McGrath, who was the board’s chairperson in 1988-’89, expressed disappointment.

“I don’t remember a board chairperson overruling a resolution from the committee,” McGrath said, adding, “People are afraid to go against the chairperson. The community did not support moving the fountain — they supported renovating the park.”

Schwartz said he didn’t bring up his “no-position-on-the-fountain” resolution because he didn’t want to cross Derr — and risk having two Parks and Waterfront Committee resolutions being ruled out of order in one night — and because he got the sense the board members opposing moving the fountain didn’t feel Schwartz’s resolution went far enough. And he said he didn’t second McGrath’s motion to overrule Derr on her ruling on the Nov. 7 committee resolution, because he knew the resolution would never pass the full board anyway.

(Both Schwartz and McGrath said they didn’t write the Nov. 7 resolution. McGrath said she believed it was written by a public member of the committee, while Schwartz said it could have been written by a public member or someone else from the opposition.)

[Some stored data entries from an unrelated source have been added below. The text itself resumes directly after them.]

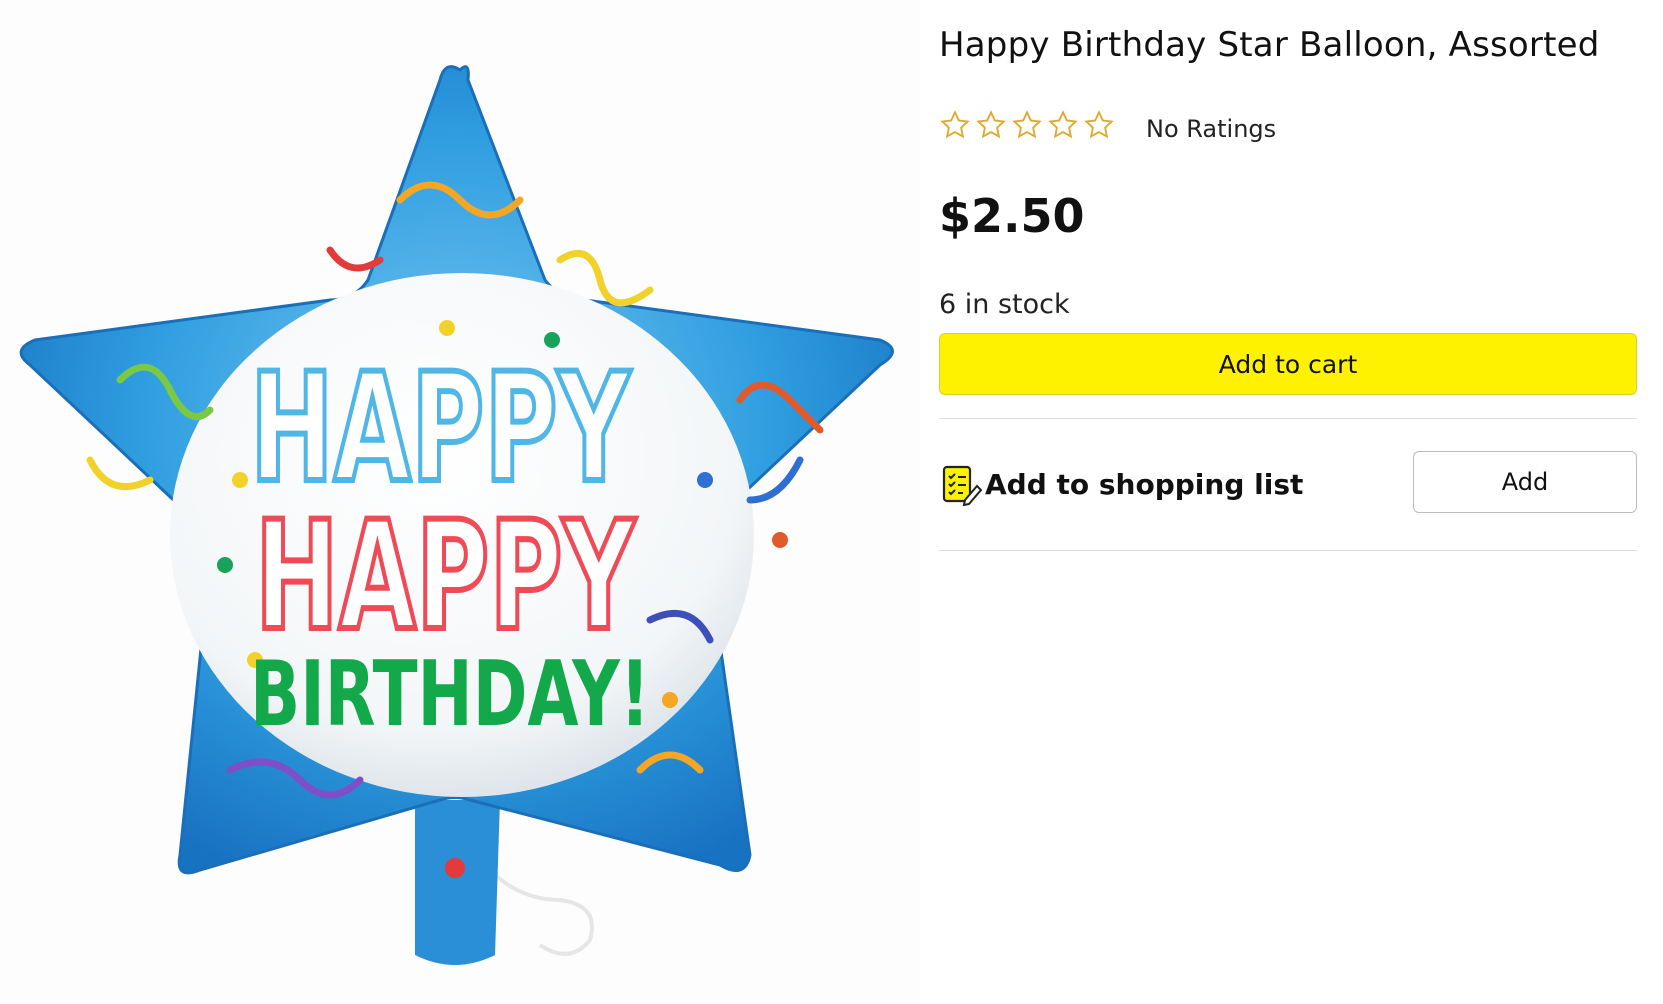  I want to click on rating-row: No Ratings, so click(1108, 126).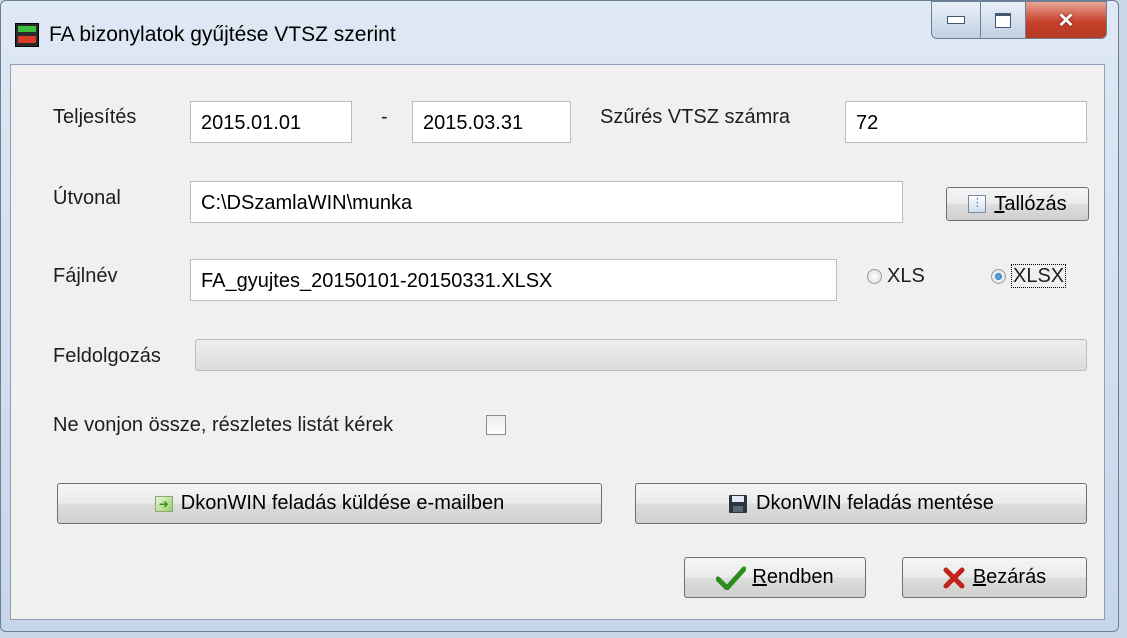  I want to click on check-icon, so click(732, 578).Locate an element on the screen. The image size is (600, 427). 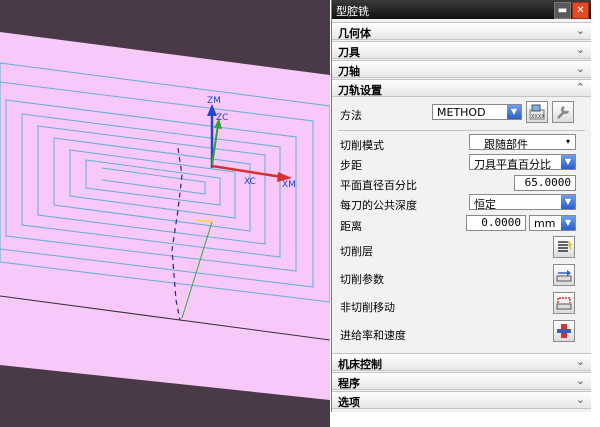
flat-diameter-percent-label: 平面直径百分比 is located at coordinates (378, 186).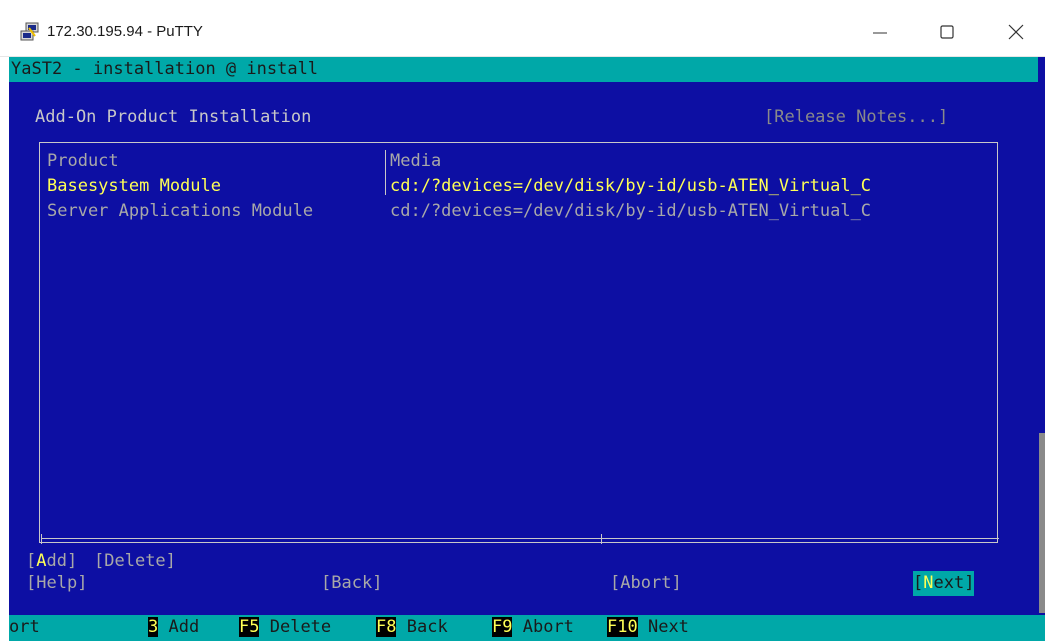  I want to click on maximize-button, so click(947, 32).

“I’m sort of not into exercises in futility,” Schwartz said. “Anyone who reads my not supporting Rosemary as a sellout is ridiculous. Having been removed as a [Parks Committee] chairperson before [several years ago when Aubrey Lees was chairperson], I’m not into fighting publicly with Maria right now. I think if people want to fight moving the fountain, they should focus on the Art Commission and bringing a good strategy there — and just move on from the community board.

“I’m not going to entertain any more resolutions about Washington Square Park for a while,” Schwartz continued, “because I don’t think it’s going to serve any purpose.” Schwartz said he’ll focus on helping get the task force organized and operating. He said if Gerson, as the councilmember representing the park, speaks out against moving the fountain at the Art Commission it would have an impact on the commission.

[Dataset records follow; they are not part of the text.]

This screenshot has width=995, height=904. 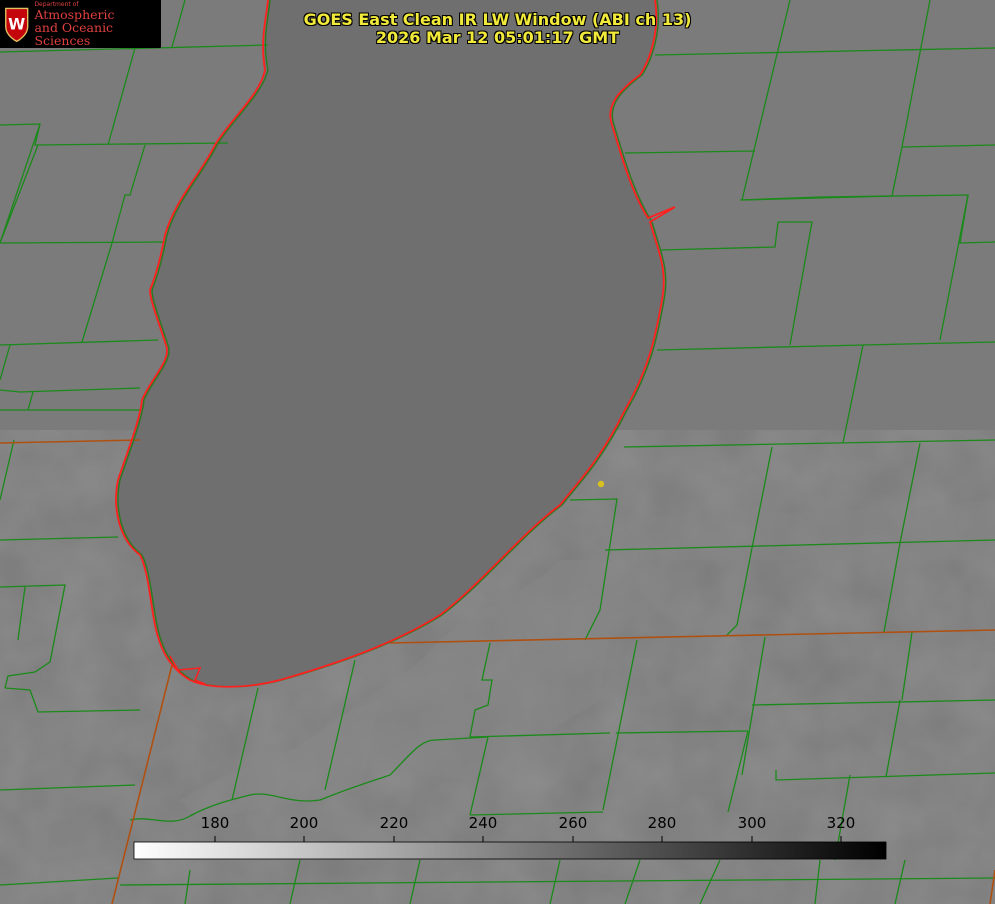 What do you see at coordinates (304, 823) in the screenshot?
I see `colorbar-tick-label: 200` at bounding box center [304, 823].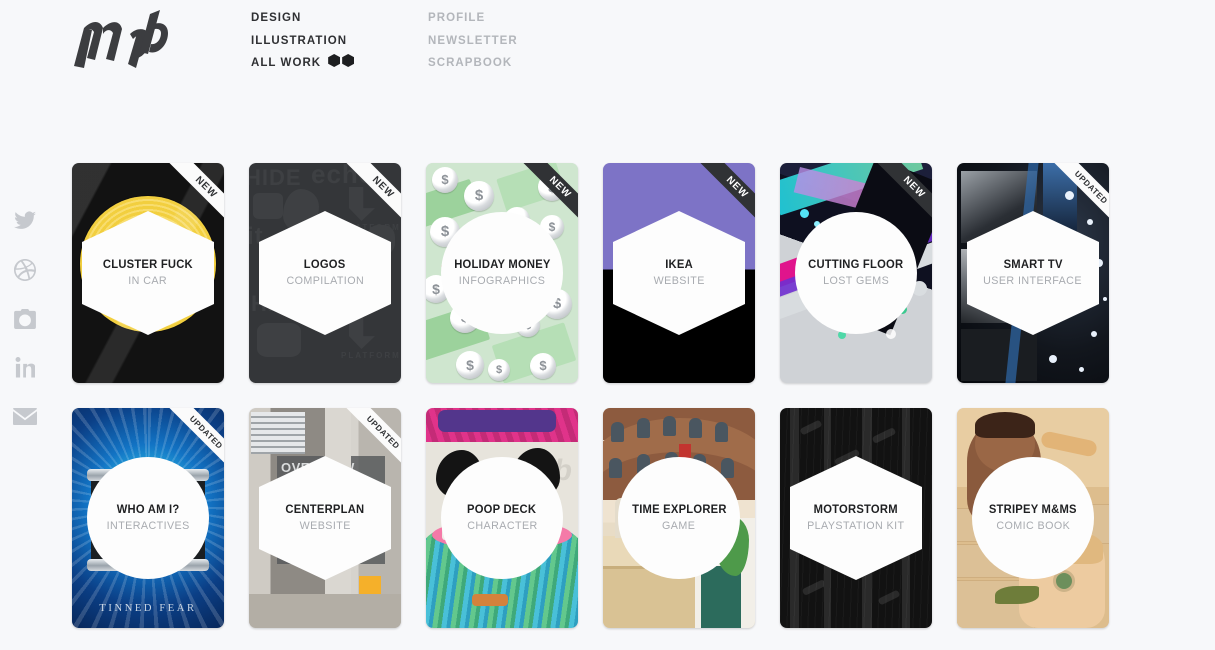 The image size is (1215, 650). What do you see at coordinates (502, 281) in the screenshot?
I see `card-subtitle: INFOGRAPHICS` at bounding box center [502, 281].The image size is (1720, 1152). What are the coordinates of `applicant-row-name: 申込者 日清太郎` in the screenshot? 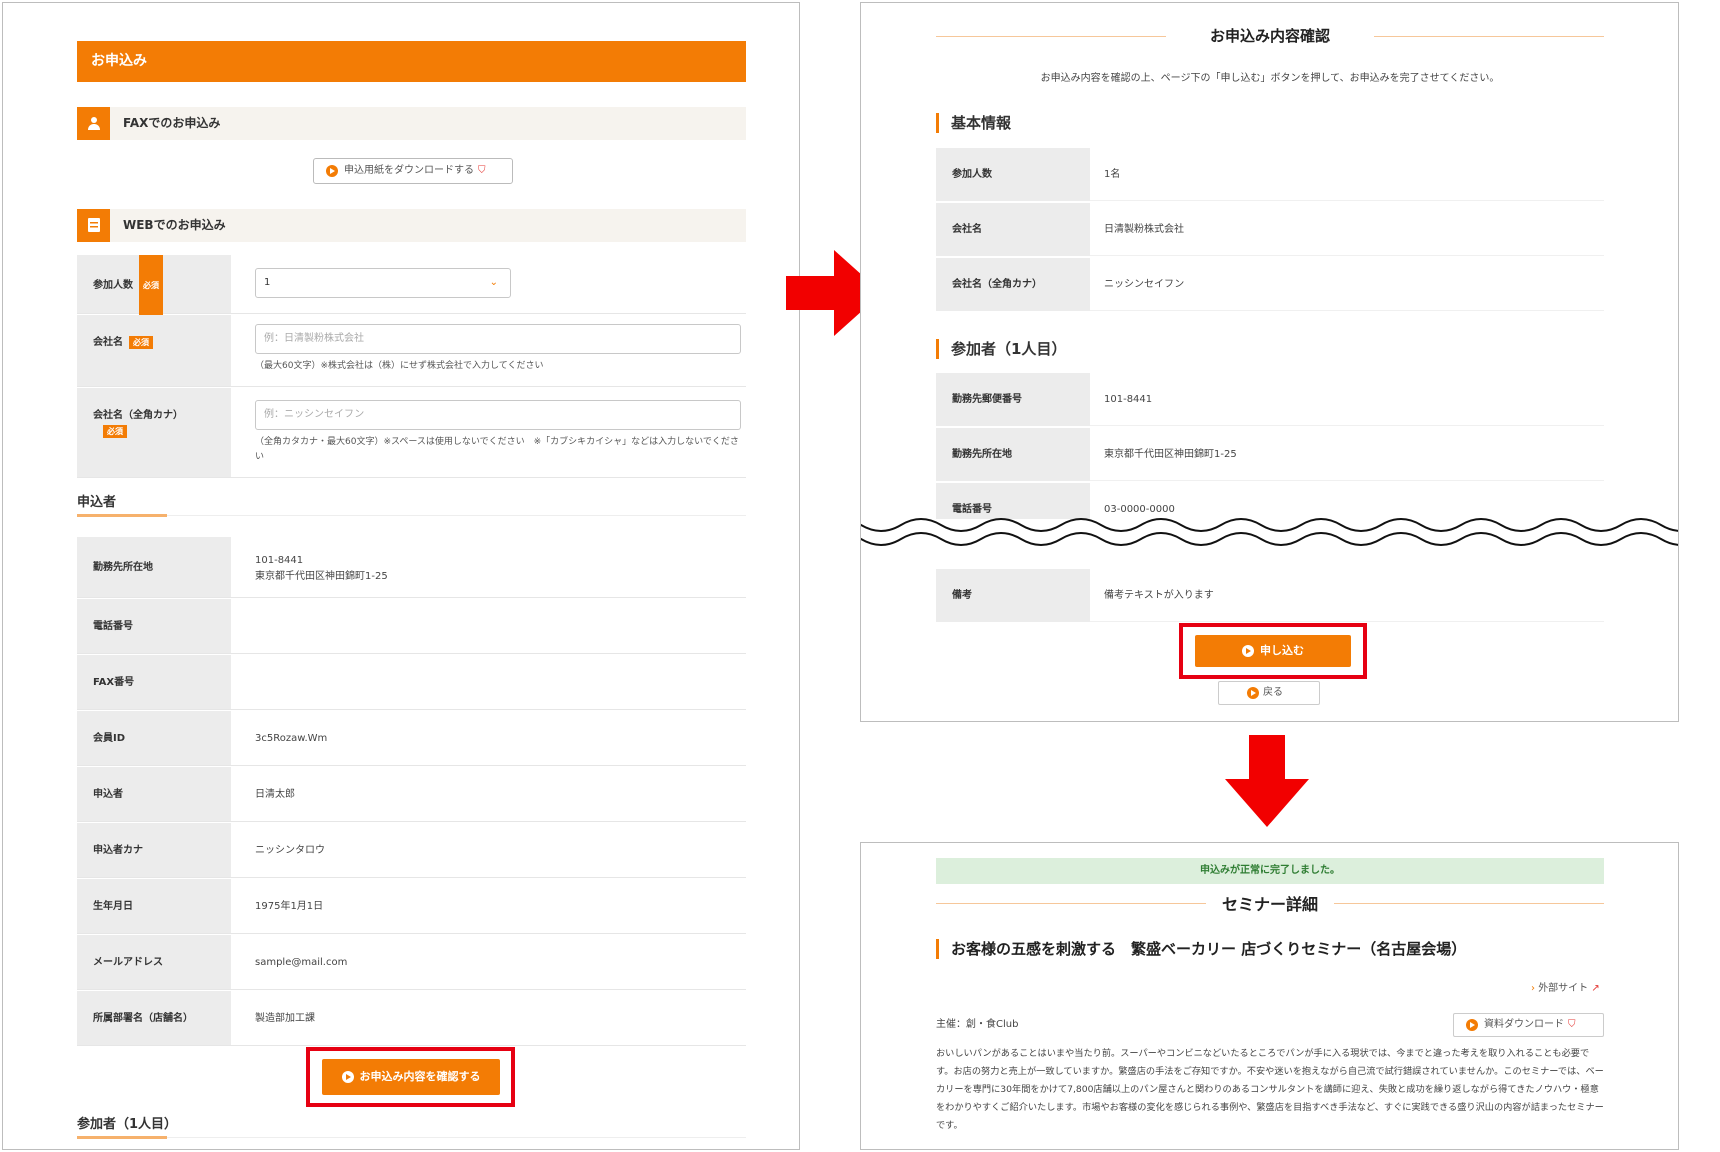 It's located at (412, 794).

Meanwhile, the opponents, in frustration, said they, too, are moving on. One of them said they are now looking ahead to “the big one,” apparently referring to the lawsuit against the project by the Environmental Coalition Organization to Save Washington Square Park.

Reached by cell phone on Monday, Sharon Woolums, ECO’s point person on the lawsuit and a public member of the C.B. 2 Parks and Waterfront Committee, said she was in a meeting with the coalition. She at first indicated that they were discussing the lawsuit at that very moment, then declined to say whether they were or not.